Alphabet (GOOGL 10.22%) (GOOG 9.96%) has suffered from a lack of respect recently. Despite being an innovator in artificial intelligence (AI) for more than 20 years, investors now question its future in that industry.

Moreover, the negative perceptions in the market appeared to persist despite the company delivering respectable results for the fourth quarter. Following the release of that Q4 report Tuesday, the stock price dropped 6% in after-hours trading.

Despite the negativity surrounding this communications stock, it would be premature to count out the company. Three factors make it likely that Alphabet will maintain a considerable competitive edge and continue to grow.
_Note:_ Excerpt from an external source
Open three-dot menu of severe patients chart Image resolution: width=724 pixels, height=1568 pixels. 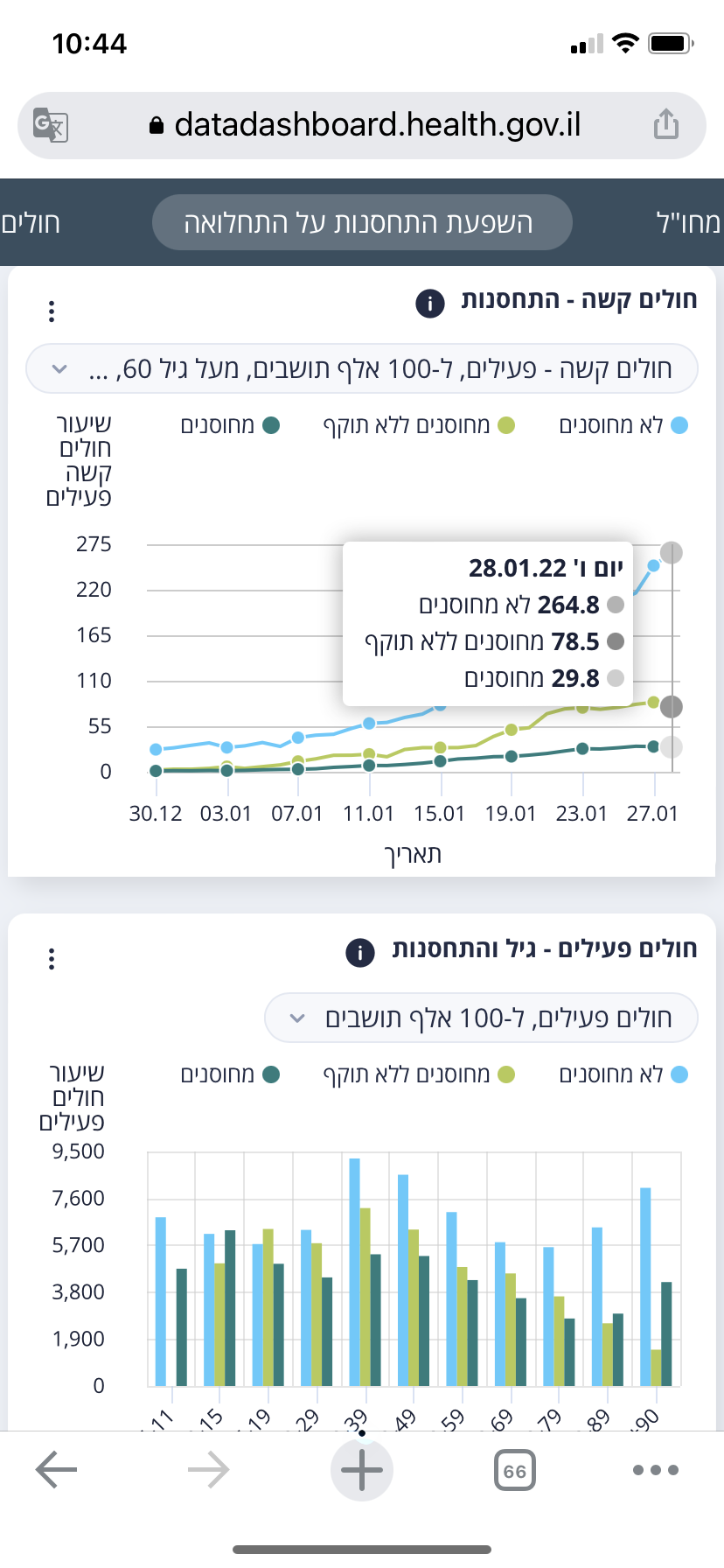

1. The advertising segment remains robust

Given Alphabet's recently intensified focus on AI, one might forget that it remains primarily an advertising company. That segment earned $66 billion in revenue in Q4, growing 11% year over year and accounting for 76% of the company's revenue. The advertising segment provided 78% of company revenue in Q4 2022.

Most of the revenue came from Google Search, which brought in $48 billion in Q4, 13% higher than year-ago levels. Additionally, YouTube continues to grow in popularity, especially the YouTube TV service. That segment brought in $9.2 billion in Q4 revenue versus almost $8 billion a year earlier.

Even with its share of the top line modestly declining, advertising remains the driving force in the company, and given that its growth is continuing, investors should not expect that to change anytime soon.

2. Improvement in the cloud bodes well for Alphabet's AI

Outside of advertising, the most notable growth segment of the company was Google Cloud. It reported $9.2 billion in quarterly revenue, an increase of 26% year over year. This continued the trend of Alphabet being more focused on the cloud and AI.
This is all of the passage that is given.